[Provided entries]

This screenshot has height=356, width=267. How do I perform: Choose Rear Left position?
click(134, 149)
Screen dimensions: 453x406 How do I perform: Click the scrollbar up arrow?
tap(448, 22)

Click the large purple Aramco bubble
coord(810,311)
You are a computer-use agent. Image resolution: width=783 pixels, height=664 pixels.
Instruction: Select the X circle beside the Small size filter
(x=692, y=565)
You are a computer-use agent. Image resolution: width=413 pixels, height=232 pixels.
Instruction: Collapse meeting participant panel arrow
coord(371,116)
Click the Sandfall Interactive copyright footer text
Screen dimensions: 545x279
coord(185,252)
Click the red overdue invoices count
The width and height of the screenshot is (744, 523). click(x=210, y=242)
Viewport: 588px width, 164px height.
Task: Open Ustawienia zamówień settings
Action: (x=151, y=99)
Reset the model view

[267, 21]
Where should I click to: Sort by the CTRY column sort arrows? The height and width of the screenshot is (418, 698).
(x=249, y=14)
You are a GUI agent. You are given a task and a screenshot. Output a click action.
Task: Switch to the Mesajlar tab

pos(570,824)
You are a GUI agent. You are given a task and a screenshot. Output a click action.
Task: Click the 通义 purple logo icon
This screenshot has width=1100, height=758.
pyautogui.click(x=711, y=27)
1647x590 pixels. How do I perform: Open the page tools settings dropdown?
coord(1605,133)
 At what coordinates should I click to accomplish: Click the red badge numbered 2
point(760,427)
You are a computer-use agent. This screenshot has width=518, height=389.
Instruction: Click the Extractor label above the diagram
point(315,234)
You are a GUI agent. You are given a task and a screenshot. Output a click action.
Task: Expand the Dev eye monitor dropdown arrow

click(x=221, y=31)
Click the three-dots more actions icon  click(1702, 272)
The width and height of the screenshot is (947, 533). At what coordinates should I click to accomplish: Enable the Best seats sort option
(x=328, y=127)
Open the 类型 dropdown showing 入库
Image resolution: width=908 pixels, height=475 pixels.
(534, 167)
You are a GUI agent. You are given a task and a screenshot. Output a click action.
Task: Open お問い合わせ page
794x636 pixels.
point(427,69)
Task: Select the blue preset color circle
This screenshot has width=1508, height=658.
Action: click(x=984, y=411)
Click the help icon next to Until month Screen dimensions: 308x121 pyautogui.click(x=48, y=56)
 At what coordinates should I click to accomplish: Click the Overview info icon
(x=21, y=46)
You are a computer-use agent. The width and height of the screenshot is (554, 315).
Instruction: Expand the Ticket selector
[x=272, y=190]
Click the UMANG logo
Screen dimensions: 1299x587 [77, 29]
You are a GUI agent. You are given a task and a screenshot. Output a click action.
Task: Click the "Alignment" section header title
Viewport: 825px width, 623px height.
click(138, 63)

[/Provided entries]

What you need to do:
Gather and copy every line of the data in which the string "computer" is found.

Exercise answer:
You are a computer-use agent. Image resolution: width=783 pixels, height=664 pixels.
You are a computer-use agent. Image resolution: width=413 pixels, height=232 pixels.
You are a computer-use agent. This screenshot has width=518, height=389.
You are a computer-use agent. The width and height of the screenshot is (554, 315).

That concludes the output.